05-15-2011, 01:41 PM
My recent post had a picture of CI pipe under kitchen sink that had rotted through.

Unfortunately, when I cut out the bad section of pipe I found it is 75% full of sludge even where it is pitched properly. Below are pictures.

1) Should I replace as much of the horizontal run of CI assuming it is full of sludge? Or would it be acceptable to try to snake it clean? It goes about 20' before going vertical to below the slab and another 20' to exit the house.

2) What should I do about the run under the slab? Is it likely to be equally clogged?




05-15-2011, 03:23 PM
As long as the structure of the pipe is sound then cabling and flushing the line should be fine.

You may consider a water jet, to clear it as well.
I would cable it several times without a cutter, and then add the cutter.
Cable onece dry and then with water running through the fixtures when cabling to wash the gunk down stream.

05-15-2011, 03:46 PM
As long as the structure of the pipe is sound then cabling and flushing the line should be fine.

OK. Do I test the structure of the pipe by tapping on it?

05-15-2011, 04:59 PM
First is a visual inspection, can you see any damage or evidence of leakage??

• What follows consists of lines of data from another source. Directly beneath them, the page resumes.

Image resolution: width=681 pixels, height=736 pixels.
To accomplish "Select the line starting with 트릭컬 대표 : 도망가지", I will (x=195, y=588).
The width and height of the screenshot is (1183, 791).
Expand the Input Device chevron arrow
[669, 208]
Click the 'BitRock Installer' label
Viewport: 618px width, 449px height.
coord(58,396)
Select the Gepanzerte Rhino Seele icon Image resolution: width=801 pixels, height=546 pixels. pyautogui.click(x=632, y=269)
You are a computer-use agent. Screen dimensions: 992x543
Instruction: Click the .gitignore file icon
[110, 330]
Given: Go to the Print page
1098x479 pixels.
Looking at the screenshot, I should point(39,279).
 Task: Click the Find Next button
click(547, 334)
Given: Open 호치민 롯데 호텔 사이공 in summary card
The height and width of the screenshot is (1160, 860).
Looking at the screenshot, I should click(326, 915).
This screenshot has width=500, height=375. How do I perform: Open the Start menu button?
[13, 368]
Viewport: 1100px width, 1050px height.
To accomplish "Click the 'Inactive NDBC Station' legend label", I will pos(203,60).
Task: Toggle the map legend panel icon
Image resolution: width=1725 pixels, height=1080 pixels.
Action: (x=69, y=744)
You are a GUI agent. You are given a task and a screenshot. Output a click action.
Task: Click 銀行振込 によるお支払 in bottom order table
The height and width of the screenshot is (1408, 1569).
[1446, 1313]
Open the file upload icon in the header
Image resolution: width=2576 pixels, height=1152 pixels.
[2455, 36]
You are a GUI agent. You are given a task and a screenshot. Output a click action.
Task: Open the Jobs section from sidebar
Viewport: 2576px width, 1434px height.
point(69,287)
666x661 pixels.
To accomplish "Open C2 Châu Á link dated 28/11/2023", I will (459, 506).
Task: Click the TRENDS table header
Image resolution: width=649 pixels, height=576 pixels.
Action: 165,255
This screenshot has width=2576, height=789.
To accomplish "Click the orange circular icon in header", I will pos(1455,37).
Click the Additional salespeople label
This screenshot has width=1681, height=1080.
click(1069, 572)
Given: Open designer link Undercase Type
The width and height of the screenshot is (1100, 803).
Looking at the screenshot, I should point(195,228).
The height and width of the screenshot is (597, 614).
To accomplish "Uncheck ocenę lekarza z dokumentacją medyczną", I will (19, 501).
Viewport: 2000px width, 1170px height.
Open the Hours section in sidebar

Then go ahead and tap it with a small hammer or the handle of a screwdriver to see if anything crumbles from that effort.
Next would be cabling which will do a final test of the piping.

Sac City Plumbing

05-15-2011, 06:23 PM
When you tap it the pipe should have a ring to it vs a dull thud for a bad pipe.

05-16-2011, 08:06 AM
I decided to go ahead a replace all the cast iron pipe to the utility sink where a plumber had previously installed a PVC Y for a W&D hookup. Partly so I could install a good cleanout for snaking under the slab easily. It's in a crawlspace so I'm not so concerned about sound.

The sludge in the pipe was not as bad as I went further down the line. I think it all goes back to when the house was built in '68 and there was a down bend in the CI where the kitchen fittings connected.

BTW, my Makita battery powered angle grinder with a diamond blade made it easy (but messy) to cut through the pipe.